Amy Chaloupka, curator of art at Whatcom Museum, organizes and manages the museum’s exhibitions. While she did not jury “Acts of Healing and Repair,” she has been the juror liaison, on-site exhibition organizer, and curatorial administrator working with the artists who contributed work for the exhibit.
Whatcom Museum Curator Amy Chauloupka talks to an artist during the opening reception. (Andrew Ford/Cascadia Daily News)
This year’s theme, she said, was chosen with guest juror Grace Kook-Anderson, a curator at the Portland Art Museum.
“We selected ‘healing and repair’ to recognize that artists, and our communities as a whole, are still processing a global pandemic as well as social, political and environmental turmoil,” Chaloupka said. “We wondered how artists are creating and working through these challenges and wanted to provide an exhibition dedicated to exploring those experiences, which are uniquely personal but still relevant and understandable to all of us.”

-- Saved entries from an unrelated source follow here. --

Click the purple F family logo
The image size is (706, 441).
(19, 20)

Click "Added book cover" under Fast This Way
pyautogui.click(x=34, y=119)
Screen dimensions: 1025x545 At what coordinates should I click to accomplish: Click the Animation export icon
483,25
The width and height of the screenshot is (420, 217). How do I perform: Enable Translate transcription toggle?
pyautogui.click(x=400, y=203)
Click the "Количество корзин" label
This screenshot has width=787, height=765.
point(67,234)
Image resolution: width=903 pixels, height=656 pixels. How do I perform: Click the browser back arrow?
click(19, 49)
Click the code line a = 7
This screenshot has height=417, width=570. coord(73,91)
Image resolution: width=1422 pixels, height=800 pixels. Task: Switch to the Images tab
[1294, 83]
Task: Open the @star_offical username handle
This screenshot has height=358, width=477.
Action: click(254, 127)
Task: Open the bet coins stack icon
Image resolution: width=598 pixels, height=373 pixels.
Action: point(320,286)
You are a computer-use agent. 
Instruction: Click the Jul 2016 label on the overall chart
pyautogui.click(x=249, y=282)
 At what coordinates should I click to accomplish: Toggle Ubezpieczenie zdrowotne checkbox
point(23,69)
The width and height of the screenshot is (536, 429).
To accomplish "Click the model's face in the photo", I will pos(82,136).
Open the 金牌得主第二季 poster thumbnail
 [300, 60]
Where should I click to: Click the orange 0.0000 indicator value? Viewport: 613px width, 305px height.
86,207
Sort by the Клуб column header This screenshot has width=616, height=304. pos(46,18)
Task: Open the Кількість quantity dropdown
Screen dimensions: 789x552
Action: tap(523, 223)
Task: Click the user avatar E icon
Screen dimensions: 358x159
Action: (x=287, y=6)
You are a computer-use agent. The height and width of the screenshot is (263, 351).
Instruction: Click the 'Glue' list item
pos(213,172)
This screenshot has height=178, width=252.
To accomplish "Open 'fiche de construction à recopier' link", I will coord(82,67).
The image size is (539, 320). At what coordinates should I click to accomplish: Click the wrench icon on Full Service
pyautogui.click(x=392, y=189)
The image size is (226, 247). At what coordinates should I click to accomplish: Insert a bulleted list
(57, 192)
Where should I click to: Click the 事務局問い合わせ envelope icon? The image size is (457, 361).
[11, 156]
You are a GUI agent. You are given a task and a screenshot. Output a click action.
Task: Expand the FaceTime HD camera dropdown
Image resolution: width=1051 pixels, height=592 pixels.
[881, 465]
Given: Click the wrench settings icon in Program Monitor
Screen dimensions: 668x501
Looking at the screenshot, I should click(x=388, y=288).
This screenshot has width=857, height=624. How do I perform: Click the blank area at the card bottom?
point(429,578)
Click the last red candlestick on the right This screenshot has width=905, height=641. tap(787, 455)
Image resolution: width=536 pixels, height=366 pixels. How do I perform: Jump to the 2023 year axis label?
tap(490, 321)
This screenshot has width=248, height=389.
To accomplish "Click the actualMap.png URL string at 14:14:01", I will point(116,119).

Chaloupka said the exhibition is an opportunity to experience art from nearly 80 artists from across the country who responded to the same theme in vastly different ways.
Bellingham artist Cynthia Camlin said when she first learned about the theme of the exhibit, she didn’t think it would relate to her.
But over the course of the summer, she said, she had a change of thought and realized that “healing and repair is exactly what my newest paintings are about.”